Could he have accused me of forcing him? or would the sight of me turn him inside out with the memory that it was he who ushered my male hand to him? Answerless I watch his body tumble into nothing.
On the floor of my bedroom trying to recall the last time you said you cared for me i return to the day after he ran off How I cried feet on the seat of a toilet to hide that I was in a bathroom I didn’t belong in I denied him
his existence? I denied him his existence? I reduced myself to nothing in the stall unseen Didn’t make sound to avoid hearing my voice float to too feminine a pitch I shriveled ash decomposed at the touch I became a grimacing vapor. Is it possible I became so good at denying my own existence that I denied his by accident?

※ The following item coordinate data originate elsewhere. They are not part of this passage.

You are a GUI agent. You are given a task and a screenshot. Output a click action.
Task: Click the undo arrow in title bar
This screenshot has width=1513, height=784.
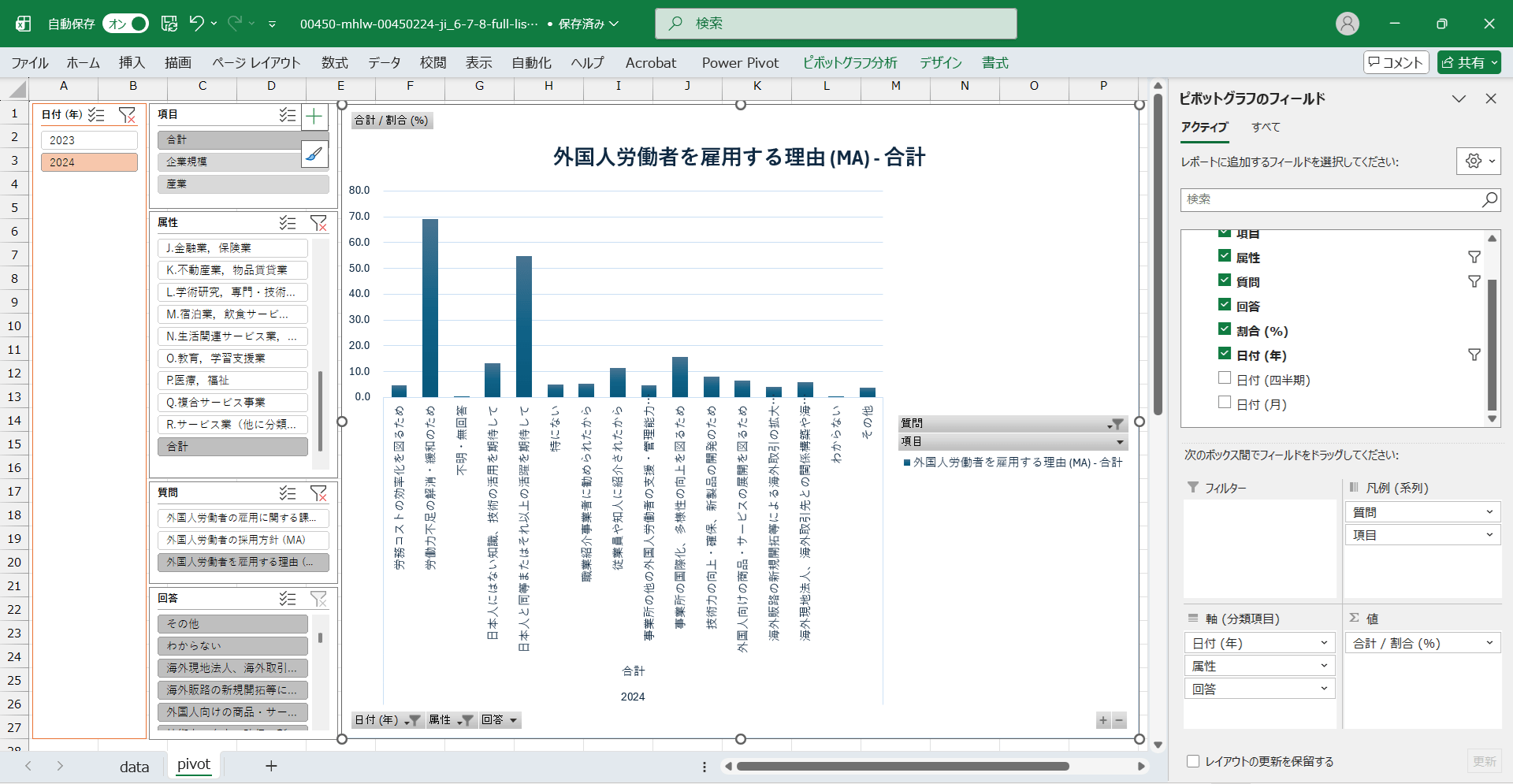196,24
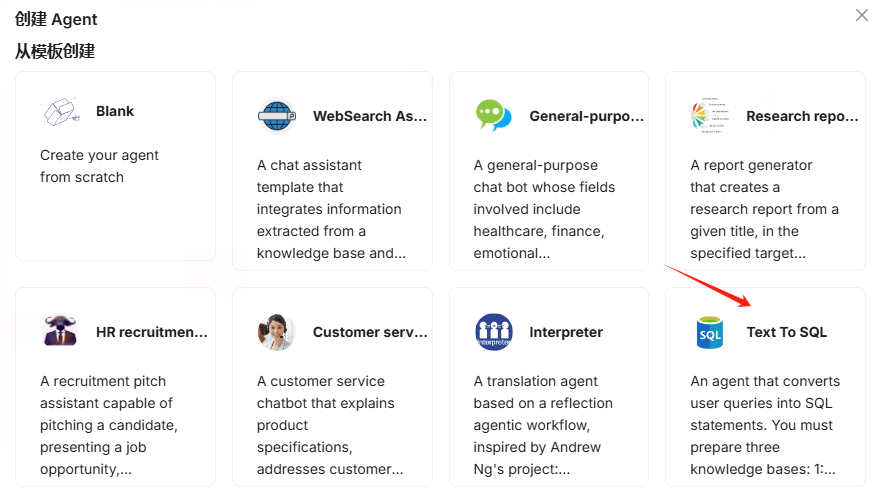The width and height of the screenshot is (874, 489).
Task: Click the Research report colorful chart icon
Action: pyautogui.click(x=710, y=116)
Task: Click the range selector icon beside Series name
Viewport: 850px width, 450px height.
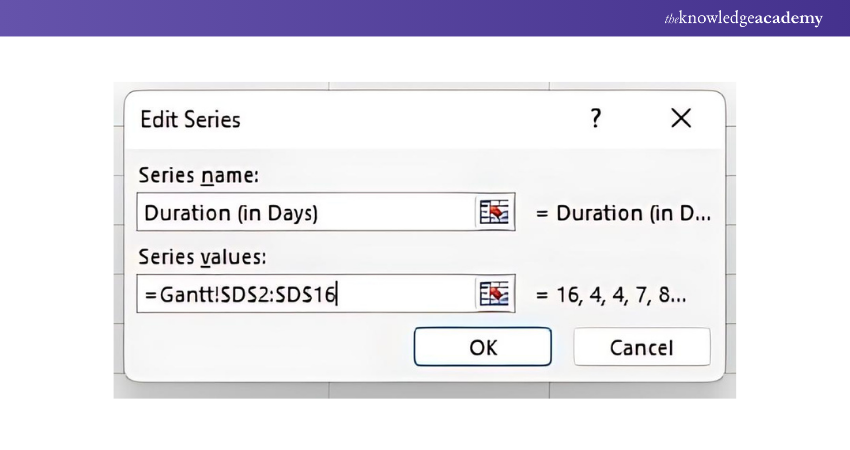Action: 495,212
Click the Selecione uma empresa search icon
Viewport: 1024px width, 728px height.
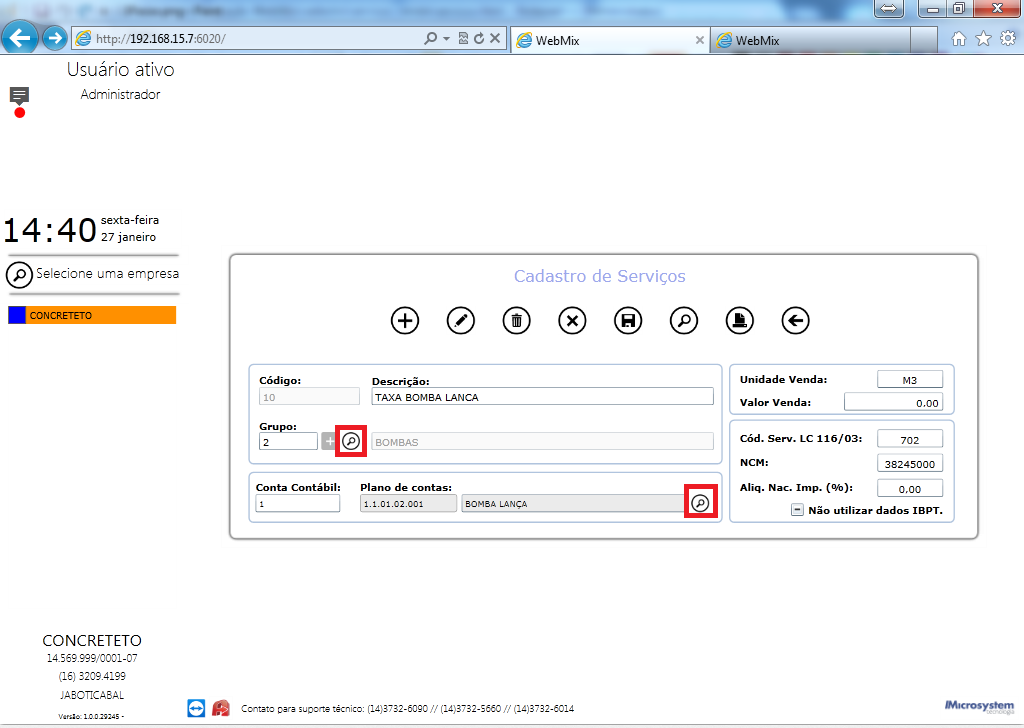click(x=19, y=275)
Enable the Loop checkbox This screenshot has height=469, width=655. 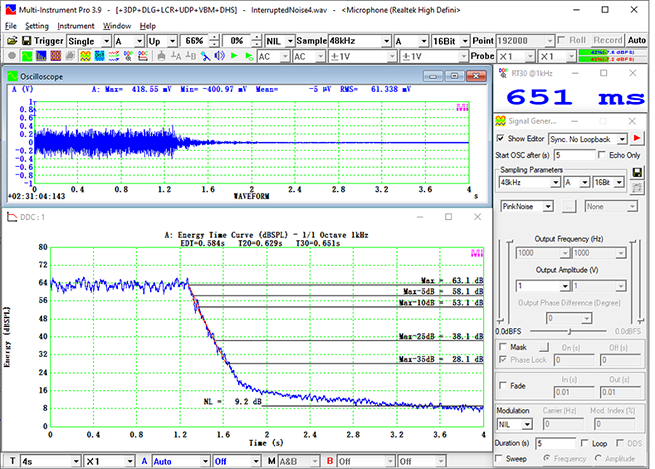tap(585, 441)
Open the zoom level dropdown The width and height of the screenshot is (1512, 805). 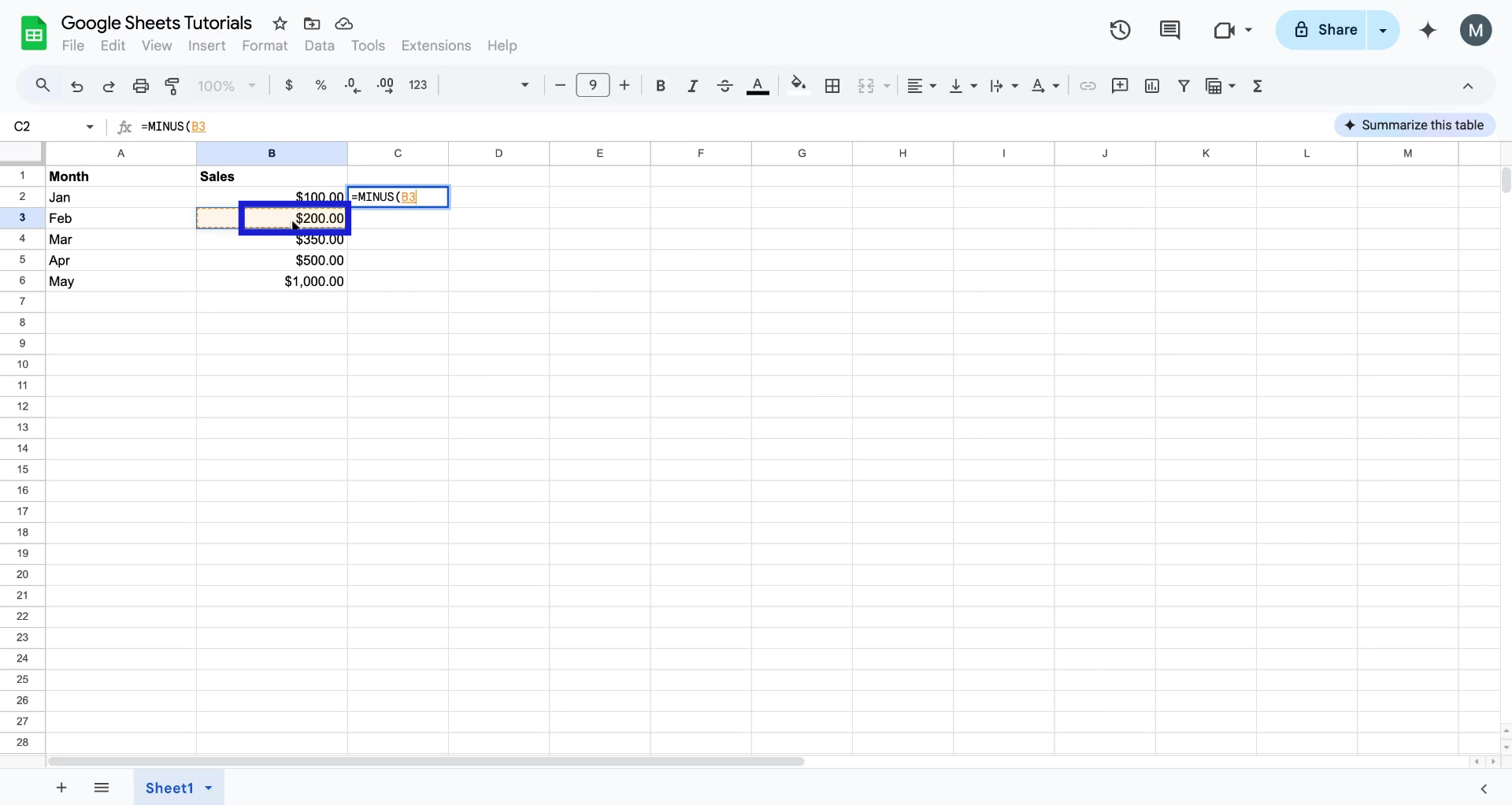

No. Go back to sleep mom go back to sleep I am a man I will be loved
I breathe to prove to myself I am not condemned Grope around the floor to prove I am still here
Start again
A bird is out too early chirping into night at the sun of the streetlamp begging for dawn Do you find me hollow as he found me? If you called me as day broke to say you loved me would it only be “despite” my being trans or would you love me “through?” Would it be possible to even know?